Dynamic Response and Stability of Flexible Hydrofoils in Incompressible and Viscous Flow.

Abstract

It is important to understand and accurately predict the static and dynamic response and the stability boundary of flexible hydrofoils to ensure their structural safety, facilitate the design and optimization of new and existing concepts, and test the feasibility of using advanced materials and control concepts. In particular, with recent advancements in material and computational modeling and design, it is possible to take advantage of advanced materials and the fluid-structure interaction response to improve the hydrodynamic and structural dynamic performance of flexible hydrofoils. The study of aeroelasticity has been the focus of aerospace and wind engineering structures, where the fluid density is much smaller compared to the solid density, and hence the effects of fluid inertia or damping forces are relatively small. However, for the hydroelasticity of marine and naval structures, the effect of fluid inertia and hydrodynamic damping can be much greater than that of solid inertia and damping, and the loading can be much more complicated due to viscous effects, hydrodynamic cavitation, and proximity to the free surface.

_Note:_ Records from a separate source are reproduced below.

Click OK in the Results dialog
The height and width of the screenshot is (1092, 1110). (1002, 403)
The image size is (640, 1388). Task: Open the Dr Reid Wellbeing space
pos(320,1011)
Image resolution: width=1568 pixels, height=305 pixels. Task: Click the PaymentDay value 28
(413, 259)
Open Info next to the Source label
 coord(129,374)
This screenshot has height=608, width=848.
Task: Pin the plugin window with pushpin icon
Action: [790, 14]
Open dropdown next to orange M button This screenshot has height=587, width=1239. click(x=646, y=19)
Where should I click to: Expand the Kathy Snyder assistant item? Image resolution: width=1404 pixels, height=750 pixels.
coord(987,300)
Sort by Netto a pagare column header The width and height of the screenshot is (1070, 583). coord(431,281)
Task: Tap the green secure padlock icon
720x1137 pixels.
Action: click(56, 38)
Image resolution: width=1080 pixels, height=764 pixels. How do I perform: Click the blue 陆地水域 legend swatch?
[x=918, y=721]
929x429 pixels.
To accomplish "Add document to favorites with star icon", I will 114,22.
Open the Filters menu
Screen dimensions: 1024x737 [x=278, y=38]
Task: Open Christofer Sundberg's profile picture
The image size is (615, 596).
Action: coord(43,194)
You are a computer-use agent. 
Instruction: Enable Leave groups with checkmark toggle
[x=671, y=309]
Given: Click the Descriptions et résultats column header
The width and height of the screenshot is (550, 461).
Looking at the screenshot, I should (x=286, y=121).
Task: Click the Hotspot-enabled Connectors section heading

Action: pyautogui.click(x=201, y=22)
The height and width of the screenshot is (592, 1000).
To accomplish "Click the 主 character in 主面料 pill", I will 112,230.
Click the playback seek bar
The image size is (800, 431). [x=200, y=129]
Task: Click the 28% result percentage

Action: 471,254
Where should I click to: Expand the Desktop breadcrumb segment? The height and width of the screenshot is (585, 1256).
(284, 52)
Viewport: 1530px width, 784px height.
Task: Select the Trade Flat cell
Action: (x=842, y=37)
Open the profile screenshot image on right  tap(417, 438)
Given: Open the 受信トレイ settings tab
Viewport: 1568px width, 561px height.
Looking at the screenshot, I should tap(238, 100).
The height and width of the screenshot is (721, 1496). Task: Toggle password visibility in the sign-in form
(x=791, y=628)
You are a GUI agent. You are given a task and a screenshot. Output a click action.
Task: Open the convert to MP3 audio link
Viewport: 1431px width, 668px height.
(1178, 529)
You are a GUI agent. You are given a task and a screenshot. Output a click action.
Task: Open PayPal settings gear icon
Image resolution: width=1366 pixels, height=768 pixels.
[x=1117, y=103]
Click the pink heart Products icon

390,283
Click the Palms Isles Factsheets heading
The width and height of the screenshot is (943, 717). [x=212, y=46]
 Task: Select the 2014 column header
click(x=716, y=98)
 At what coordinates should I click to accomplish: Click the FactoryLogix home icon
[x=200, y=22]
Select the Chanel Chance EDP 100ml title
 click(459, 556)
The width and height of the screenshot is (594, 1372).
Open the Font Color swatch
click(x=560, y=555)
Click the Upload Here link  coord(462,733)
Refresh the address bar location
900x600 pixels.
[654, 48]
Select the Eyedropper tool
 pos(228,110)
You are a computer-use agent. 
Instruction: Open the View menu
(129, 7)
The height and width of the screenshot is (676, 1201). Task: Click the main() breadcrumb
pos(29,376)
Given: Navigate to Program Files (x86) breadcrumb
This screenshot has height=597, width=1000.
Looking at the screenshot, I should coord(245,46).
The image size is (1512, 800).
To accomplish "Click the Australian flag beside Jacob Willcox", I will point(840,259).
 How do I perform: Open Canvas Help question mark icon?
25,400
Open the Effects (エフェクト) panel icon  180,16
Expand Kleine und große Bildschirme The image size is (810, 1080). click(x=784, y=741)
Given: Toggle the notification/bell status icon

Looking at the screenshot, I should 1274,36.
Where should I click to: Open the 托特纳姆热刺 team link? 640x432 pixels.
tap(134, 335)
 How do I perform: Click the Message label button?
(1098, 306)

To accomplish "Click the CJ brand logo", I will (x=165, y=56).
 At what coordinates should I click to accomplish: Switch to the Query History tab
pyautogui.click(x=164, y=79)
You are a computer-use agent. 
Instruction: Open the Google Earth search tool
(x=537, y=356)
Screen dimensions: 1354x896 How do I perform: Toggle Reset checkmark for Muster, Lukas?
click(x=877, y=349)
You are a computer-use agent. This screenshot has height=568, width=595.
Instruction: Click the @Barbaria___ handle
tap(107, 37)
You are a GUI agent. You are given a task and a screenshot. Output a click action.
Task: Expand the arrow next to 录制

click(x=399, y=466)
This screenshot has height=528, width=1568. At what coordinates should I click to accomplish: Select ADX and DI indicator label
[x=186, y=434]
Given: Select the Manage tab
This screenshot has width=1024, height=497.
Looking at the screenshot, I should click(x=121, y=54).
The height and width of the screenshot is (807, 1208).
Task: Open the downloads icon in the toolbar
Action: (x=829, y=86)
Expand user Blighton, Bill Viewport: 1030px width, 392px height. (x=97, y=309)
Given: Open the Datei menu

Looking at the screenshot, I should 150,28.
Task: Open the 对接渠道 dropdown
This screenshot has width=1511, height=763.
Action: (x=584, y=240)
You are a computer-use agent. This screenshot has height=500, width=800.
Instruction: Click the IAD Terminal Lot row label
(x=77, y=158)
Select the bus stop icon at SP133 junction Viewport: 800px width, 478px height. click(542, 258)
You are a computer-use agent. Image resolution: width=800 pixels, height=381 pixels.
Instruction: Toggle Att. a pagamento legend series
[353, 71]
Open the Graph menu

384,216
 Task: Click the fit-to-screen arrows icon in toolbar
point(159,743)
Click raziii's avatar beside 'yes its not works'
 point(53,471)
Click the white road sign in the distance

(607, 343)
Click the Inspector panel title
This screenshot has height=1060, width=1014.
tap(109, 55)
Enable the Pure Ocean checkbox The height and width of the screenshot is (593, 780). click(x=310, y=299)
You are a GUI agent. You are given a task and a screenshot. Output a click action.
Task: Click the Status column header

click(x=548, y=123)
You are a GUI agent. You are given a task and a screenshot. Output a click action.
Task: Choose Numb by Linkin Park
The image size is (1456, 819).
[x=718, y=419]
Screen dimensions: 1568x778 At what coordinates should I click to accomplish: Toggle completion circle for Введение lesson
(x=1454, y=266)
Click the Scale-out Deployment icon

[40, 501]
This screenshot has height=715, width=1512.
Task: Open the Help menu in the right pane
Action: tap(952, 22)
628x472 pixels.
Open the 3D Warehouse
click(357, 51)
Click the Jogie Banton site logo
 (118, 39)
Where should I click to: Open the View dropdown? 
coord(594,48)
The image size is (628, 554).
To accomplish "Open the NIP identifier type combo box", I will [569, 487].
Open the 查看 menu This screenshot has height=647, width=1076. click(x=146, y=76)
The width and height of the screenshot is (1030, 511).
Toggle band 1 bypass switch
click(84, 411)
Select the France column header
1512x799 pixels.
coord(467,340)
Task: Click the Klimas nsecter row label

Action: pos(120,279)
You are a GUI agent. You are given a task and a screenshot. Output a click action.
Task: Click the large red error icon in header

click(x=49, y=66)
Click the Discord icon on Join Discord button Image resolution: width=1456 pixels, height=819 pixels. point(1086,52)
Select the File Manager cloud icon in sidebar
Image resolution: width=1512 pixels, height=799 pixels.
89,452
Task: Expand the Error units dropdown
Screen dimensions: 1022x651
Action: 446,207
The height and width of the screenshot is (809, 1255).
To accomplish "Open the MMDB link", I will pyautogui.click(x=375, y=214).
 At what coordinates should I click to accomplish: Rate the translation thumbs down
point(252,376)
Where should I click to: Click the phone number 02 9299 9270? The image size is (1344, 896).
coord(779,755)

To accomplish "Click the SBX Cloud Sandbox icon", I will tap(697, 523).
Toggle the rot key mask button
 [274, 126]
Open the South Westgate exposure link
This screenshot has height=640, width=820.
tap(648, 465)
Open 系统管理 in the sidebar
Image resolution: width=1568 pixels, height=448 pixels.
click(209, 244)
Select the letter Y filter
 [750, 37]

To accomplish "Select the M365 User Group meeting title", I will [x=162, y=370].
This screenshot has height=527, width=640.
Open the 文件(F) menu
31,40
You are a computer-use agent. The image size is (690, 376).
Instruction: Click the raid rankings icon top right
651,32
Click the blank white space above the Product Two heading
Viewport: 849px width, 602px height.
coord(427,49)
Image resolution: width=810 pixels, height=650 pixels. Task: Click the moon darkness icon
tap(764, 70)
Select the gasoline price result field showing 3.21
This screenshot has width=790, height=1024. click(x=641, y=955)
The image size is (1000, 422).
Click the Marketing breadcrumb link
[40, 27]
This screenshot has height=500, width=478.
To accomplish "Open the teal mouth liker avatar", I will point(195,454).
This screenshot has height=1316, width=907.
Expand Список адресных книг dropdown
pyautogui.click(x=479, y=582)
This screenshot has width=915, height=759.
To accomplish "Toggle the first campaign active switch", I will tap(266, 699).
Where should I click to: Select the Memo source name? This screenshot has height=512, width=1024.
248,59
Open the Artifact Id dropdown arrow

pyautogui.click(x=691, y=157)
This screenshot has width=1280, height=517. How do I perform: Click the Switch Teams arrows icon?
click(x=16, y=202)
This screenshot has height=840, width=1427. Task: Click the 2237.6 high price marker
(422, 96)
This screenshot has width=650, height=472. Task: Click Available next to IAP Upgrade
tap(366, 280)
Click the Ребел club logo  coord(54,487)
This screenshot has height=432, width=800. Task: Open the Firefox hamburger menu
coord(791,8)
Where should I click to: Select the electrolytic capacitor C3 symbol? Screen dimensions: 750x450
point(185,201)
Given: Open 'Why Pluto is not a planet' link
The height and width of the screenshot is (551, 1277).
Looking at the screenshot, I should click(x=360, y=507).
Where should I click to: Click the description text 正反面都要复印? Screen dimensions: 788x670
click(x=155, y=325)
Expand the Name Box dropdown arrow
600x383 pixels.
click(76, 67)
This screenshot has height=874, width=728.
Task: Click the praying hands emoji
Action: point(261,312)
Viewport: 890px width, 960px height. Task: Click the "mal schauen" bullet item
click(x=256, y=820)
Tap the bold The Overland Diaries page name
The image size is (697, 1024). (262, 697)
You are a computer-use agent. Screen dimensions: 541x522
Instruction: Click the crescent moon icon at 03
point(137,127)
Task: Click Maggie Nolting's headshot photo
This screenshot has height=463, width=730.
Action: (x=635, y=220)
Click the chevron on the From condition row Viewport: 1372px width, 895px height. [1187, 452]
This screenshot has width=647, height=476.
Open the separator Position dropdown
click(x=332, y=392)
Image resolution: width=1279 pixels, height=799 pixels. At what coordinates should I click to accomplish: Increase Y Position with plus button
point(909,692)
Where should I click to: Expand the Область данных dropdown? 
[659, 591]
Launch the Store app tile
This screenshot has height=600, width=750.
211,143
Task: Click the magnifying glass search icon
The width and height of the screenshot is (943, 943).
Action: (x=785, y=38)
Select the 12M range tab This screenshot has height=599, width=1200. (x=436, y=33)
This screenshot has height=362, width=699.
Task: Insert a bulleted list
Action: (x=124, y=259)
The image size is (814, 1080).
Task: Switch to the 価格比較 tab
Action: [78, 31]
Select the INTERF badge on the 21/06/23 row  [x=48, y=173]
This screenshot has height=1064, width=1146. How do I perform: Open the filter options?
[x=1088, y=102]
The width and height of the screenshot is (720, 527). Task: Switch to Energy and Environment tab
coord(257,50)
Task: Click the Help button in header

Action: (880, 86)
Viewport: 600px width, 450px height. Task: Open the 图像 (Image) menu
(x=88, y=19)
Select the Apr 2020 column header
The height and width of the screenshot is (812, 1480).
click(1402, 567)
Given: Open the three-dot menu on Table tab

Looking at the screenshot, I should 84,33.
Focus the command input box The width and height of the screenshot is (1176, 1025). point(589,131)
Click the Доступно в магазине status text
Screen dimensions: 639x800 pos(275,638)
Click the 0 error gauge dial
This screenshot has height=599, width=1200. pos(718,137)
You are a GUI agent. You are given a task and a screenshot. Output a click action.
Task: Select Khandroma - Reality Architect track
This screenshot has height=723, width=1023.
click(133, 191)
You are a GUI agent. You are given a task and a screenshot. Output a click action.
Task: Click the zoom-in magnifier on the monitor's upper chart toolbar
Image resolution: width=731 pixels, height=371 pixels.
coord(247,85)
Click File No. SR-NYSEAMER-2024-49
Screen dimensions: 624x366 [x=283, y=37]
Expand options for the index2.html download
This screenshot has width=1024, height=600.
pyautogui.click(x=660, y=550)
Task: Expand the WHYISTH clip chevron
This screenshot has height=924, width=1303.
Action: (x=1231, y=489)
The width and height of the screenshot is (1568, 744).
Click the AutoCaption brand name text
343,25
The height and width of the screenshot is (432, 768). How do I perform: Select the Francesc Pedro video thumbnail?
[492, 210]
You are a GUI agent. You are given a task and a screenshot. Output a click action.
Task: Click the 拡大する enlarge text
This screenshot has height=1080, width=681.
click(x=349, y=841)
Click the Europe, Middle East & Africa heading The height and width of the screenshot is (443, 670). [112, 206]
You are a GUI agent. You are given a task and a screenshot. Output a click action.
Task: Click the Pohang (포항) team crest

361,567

As interest in maritime applications of lightweight, flexible hydrofoils increases, understanding the flow-induced vibration response and stability becomes more important to ensure structural safety and to optimize performance and control. Hence, the objectives of this dissertation are the following: 1) to derive and validate the FSI response and stability boundary of flexible hydrofoils in incompressible and viscous flow; 2) to investigate the influence of inflow velocity, angle of attack, and relative mass ratio on the flow-induced vibrations of flexible hydrofoils; and 3) to investigate the influence of the flow-induced bend-twist coupling of flexible hydrofoils.